LONG ST.: A laborer, Franklin P. Long, was another early 1880 Wilkeson resident. The next documentation to be found places Long in California as a photographer in 1892.
COTHARY ST.: Another find within “Old King Coal”:
“W.J. Cothary, familiarly known to many friends as plain ‘Jim Cothary’ was born in Wilkeson in 1892. […] For the past seven years he has been teller and bookkeeper for the First Bank of Wilkeson […]. He is a most competent young man and conscientious.”
Cothary was also an assistant postmaster and candidate for state legislature in 1916.
HILL ST.: Named for Andrew J. Hill, as discussed above, Hill Street once continued to the east with a bridge crossing over to the Gale Creek Coal and Coke Co. mines.
DAVIS ST.: Another original owner of the present town of Wilkeson, W.D. Davis added land to Hill’s lots and plats.
Louis Jacobin (“Old King Coal”) further substantiates the street name choice in a description of Davis’s son:
“The Wilkeson Light & Water Co. is owned by Hiram Davis, the pioneer resident of the town, who also owns extensive coal properties here. Mr. Davis is an energetic citizen, public-spirited, and always willing to join any movement for the upbuilding and advancement of the town and district.”
ROUSCHER ST.: Peter Rauscher was by trade a stone mason. Rauscher’s wife Minnie Ann died in Wilkeson in 1901, after which he moved away. Upon Rauscher’s death, his body was shipped back to Wilkeson for burial beside his wife. Rouscher Street had once been the left turn at the “Y” splitting to Spiketon.

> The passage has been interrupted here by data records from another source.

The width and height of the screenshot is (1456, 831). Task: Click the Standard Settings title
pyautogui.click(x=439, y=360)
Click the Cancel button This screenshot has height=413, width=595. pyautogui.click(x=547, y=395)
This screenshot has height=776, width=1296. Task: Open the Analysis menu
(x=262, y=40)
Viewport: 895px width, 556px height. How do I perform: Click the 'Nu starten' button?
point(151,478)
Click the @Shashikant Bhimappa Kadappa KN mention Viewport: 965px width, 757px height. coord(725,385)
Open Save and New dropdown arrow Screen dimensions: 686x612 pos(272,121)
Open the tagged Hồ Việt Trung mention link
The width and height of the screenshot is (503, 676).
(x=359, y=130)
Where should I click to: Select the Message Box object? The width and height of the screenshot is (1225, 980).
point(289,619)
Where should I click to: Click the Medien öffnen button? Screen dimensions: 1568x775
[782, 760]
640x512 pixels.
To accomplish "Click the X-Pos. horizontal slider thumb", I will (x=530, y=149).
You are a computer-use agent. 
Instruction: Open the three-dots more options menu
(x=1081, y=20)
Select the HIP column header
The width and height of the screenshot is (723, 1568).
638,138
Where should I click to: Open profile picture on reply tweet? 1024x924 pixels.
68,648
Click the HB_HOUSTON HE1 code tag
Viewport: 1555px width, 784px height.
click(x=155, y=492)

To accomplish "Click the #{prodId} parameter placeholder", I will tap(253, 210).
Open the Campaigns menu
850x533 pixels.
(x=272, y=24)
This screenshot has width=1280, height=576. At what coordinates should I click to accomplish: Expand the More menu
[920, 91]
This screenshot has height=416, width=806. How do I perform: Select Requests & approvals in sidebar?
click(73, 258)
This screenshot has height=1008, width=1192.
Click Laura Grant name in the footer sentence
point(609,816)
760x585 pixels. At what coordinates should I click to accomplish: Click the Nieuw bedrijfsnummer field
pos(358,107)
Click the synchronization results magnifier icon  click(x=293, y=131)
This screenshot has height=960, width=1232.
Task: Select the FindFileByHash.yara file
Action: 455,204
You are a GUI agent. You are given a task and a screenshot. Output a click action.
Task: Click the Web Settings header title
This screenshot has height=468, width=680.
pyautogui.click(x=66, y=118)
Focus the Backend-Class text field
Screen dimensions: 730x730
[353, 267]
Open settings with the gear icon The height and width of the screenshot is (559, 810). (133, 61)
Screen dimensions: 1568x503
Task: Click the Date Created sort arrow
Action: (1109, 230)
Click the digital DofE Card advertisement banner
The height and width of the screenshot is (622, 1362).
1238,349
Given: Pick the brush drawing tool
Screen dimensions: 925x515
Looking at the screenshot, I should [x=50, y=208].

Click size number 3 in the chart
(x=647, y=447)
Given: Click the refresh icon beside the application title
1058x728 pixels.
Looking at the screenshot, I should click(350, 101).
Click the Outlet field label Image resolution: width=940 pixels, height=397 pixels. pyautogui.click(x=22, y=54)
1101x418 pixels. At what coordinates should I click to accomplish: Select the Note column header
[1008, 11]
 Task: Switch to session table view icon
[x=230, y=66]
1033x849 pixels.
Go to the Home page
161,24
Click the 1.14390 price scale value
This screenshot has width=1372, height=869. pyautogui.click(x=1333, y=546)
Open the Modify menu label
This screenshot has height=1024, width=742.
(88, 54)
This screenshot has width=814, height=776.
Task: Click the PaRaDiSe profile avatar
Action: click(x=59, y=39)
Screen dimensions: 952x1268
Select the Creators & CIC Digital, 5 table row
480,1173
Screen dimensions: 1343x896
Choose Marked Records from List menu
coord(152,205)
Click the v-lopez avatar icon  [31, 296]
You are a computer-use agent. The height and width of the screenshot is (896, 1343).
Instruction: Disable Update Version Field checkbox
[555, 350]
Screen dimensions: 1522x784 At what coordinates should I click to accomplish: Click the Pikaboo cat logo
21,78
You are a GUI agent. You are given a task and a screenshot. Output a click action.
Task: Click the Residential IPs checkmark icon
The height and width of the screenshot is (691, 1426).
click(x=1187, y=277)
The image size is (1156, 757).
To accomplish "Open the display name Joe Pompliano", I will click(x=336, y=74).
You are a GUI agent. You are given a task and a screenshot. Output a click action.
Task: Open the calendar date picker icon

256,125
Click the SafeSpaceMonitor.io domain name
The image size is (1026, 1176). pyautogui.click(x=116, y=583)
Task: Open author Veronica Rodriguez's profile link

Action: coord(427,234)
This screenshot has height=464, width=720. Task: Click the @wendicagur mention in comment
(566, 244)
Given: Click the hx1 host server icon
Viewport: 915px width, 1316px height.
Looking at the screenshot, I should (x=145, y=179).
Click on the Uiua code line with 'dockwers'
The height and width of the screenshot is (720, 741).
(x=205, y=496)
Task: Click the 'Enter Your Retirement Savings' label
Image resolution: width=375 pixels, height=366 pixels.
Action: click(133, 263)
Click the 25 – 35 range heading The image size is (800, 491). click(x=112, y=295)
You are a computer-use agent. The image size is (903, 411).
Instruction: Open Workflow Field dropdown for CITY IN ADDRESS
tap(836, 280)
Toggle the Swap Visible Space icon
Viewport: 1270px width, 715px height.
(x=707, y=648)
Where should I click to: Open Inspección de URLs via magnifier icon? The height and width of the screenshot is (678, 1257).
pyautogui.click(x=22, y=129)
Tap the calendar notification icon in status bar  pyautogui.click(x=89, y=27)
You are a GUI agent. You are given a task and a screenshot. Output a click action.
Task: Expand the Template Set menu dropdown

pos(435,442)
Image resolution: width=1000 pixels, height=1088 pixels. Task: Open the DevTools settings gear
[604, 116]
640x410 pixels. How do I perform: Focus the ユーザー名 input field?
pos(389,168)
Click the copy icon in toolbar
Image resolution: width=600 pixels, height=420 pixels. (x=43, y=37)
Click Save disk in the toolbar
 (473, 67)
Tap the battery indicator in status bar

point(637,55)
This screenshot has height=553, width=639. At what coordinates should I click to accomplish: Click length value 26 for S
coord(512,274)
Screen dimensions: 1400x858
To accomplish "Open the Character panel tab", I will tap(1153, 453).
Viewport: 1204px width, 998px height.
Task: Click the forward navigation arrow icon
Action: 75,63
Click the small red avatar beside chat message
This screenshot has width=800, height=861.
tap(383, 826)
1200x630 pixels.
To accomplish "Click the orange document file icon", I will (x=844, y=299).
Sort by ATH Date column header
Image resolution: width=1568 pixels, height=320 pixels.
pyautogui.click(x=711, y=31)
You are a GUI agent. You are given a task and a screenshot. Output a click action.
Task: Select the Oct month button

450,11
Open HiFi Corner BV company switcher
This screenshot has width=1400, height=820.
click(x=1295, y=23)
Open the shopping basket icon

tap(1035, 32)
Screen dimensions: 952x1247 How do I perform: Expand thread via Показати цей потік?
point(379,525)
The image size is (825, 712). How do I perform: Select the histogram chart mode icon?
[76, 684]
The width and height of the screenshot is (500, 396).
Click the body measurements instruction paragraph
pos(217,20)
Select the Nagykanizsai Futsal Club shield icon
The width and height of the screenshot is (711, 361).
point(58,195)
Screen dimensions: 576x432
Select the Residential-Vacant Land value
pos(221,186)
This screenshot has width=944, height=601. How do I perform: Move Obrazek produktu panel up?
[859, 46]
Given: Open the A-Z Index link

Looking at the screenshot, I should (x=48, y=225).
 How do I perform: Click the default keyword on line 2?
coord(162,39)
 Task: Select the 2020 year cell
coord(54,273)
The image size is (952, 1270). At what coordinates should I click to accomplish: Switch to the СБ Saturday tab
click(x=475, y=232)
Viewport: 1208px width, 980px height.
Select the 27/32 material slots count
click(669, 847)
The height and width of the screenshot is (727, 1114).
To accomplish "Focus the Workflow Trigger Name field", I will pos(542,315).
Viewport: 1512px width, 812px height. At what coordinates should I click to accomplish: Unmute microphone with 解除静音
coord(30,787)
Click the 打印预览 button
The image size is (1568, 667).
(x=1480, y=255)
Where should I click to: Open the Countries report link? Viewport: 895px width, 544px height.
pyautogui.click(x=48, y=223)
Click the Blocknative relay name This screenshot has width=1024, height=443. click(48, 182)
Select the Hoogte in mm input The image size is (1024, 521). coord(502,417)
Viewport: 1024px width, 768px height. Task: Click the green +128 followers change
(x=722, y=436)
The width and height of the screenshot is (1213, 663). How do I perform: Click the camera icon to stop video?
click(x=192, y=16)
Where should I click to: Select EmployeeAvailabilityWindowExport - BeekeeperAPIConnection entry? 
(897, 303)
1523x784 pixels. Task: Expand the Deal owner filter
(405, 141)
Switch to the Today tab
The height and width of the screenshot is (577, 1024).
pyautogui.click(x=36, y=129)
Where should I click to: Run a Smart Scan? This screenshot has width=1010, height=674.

The current Rouscher Street was originally called Tucker.
WILKESON-SPIKETON RD.: In 1912, William Dunbar Clifford Spike was President for the Coast Coal Co. mines in the town Spiketon, which once lay northeast of Wilkeson. Only a small portion of this road falls within the Town of Wilkeson limits.
RAILROAD AVE./QUINNON EXT.: Beginning at the train depot, this street is self-explanatory as it had run alongside the Northern Pacific RR line.
Railroad Ave. merges with Quinnon Ext. outside of town boundaries.
ALDER, ASH, CEDAR, FIR, OAK, MAPLE, SPRUCE and VINE ST.: William K. Wilson has been considered one of the first pioneers to settle Wilkeson. Wilson’s occupation was “lumberman” and, as Linda Carlson writes in “Company Towns of the Pacific Northwest”, “…most of the towns were built by timbermen, driven west by the railroad and its unprecedented consumption of wood.”
It is the timber- or lumber- man’s influence that most likely inspired the cluster of street names.
WATERSHED RD.: is just that, a gated road leading to the town’s protected watershed and tree farm.
Candy Hatcher’s “Double Life of an Old Ghost Town- Volunteers Rebuild Wilkeson, But Quarrels Threaten Community Fiber” inspired my wonder with the quote from Bert “Skeek” Gonzalez: “If you mailed a letter to Hope, it came here.”
I wonder if Hope was officially planned to strengthen hope within the people during the late 1800s company control and coal mine shutdowns. I wonder if the disappearance of Hope from maps (after 1970s hydraulic tests concluded mining was not economical) means that people feel all hope has finally been lost.
Hope is not gone, for in preservation we can return to it again and again.
I encourage you to bring out those dusty boxes from the attic, to share from the past as we move forward into the future, and keep Hope alive.